» **Listed entries**

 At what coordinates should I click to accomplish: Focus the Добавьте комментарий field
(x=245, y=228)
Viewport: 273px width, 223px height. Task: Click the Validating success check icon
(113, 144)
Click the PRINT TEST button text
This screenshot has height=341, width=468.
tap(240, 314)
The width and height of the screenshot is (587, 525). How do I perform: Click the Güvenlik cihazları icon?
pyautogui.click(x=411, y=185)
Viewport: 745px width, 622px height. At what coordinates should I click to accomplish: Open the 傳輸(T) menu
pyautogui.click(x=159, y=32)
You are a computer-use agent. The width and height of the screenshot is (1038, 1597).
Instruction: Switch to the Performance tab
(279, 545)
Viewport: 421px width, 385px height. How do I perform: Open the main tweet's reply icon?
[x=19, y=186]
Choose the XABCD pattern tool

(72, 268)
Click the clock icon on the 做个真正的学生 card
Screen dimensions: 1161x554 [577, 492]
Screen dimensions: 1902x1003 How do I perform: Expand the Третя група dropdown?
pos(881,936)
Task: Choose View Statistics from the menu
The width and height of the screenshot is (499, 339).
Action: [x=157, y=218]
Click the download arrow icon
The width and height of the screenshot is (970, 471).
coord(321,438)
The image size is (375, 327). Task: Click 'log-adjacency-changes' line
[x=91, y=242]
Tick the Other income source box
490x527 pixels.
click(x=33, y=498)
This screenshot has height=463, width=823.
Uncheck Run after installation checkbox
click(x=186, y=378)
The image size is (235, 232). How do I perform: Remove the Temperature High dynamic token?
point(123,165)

» **Instructions to follow**
What is needed is an exact repetition of all the entries above.

» **Response to this exercise**
 At what coordinates should I click to accomplish: Focus the Добавьте комментарий field
(x=245, y=228)
Viewport: 273px width, 223px height. Task: Click the Validating success check icon
(113, 144)
Click the PRINT TEST button text
This screenshot has height=341, width=468.
tap(240, 314)
The width and height of the screenshot is (587, 525). How do I perform: Click the Güvenlik cihazları icon?
pyautogui.click(x=411, y=185)
Viewport: 745px width, 622px height. At what coordinates should I click to accomplish: Open the 傳輸(T) menu
pyautogui.click(x=159, y=32)
You are a computer-use agent. The width and height of the screenshot is (1038, 1597).
Instruction: Switch to the Performance tab
(279, 545)
Viewport: 421px width, 385px height. How do I perform: Open the main tweet's reply icon?
[x=19, y=186]
Choose the XABCD pattern tool

(72, 268)
Click the clock icon on the 做个真正的学生 card
Screen dimensions: 1161x554 [577, 492]
Screen dimensions: 1902x1003 How do I perform: Expand the Третя група dropdown?
pos(881,936)
Task: Choose View Statistics from the menu
The width and height of the screenshot is (499, 339).
Action: [x=157, y=218]
Click the download arrow icon
The width and height of the screenshot is (970, 471).
coord(321,438)
The image size is (375, 327). Task: Click 'log-adjacency-changes' line
[x=91, y=242]
Tick the Other income source box
490x527 pixels.
click(x=33, y=498)
This screenshot has height=463, width=823.
Uncheck Run after installation checkbox
click(x=186, y=378)
The image size is (235, 232). How do I perform: Remove the Temperature High dynamic token?
point(123,165)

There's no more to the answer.